Ye's 'Donda 2' a dark reflection of loss, grief and a hip-hop time capsule
Kanye West at a public listening party at Mercedes-Benz Stadium | Photo Credit: Dionte Salmon

“Daddy’s not gone. Daddy’s at home.”


This line from Donda 2‘s opening song “True Love” featuring the late xxxtentacion sets the mood for the album.


Ye West’s 11th studio album creeps into the billionaire’s most intrusive thoughts of dealing with grief. In the second part of the creative series named after his late mother, Donda West, Ye has created and immersed his listeners into the world of art that surrounds it.

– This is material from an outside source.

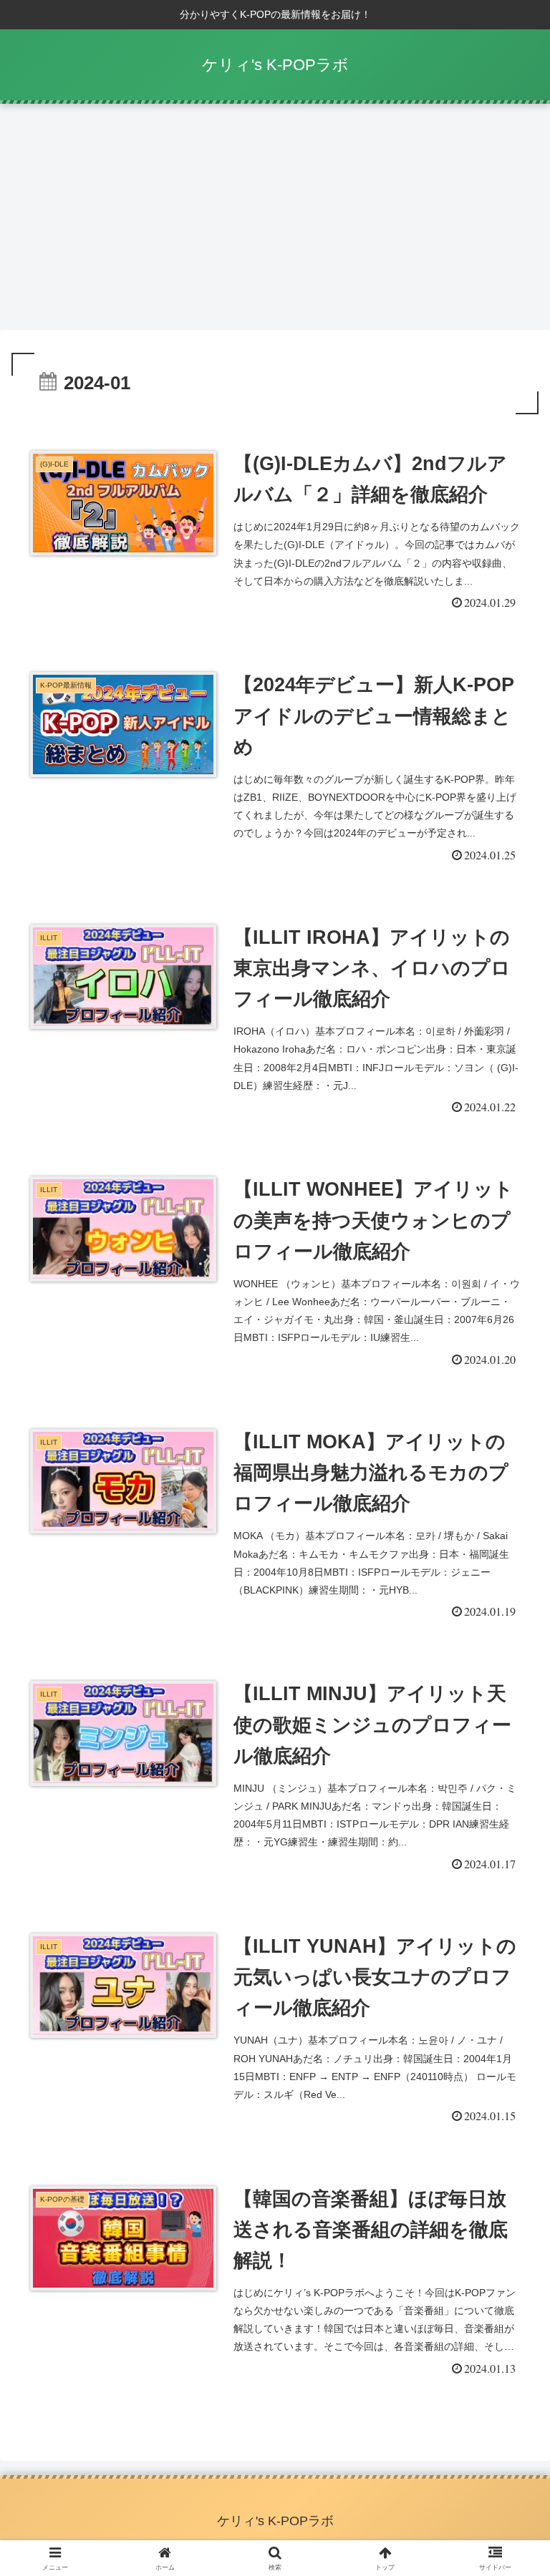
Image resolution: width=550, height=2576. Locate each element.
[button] (508, 2088)
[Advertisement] (275, 221)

Since the rollout of the first installment of Donda, he’s worn all-black in all of his public appearances. The album artwork for Donda was all black. He followed over 7,000 Instagram accounts, all of which had all-black profile pictures. At the basketball games for his California school, Donda Academy, Ye and his entire entourage wore all-black. When the school hosted its homecoming, the entire crowd wore all black, the color western-world culture encourages to wear at funerals to show respect to the deceased.


The production on “True Love” is dark, similar to a lot of his sound in the era of 808s & Heartbreak and My Beautiful Dark Twisted Fantasy. While xxxtentacion sings the chorus, Ye raps about his four children the entire track.

The 44-year-old artist is dealing with a public divorce between he and ex-wife Kim Kardashian. As documented in Chike Ozah, J. Ivy and Coodie Simmon’s Netflix documentary Jeen-Yuhs, Ye had a limited relationship with his father Ray West growing up after Ray decided to stay in Atlanta for his career instead of following Donda to Chicago when Ye was a young child.

Ye has been vocal about not wanting to give his children the chance to believe he wasn’t there for them growing up, falling in line with narratives many Black men have historically battled.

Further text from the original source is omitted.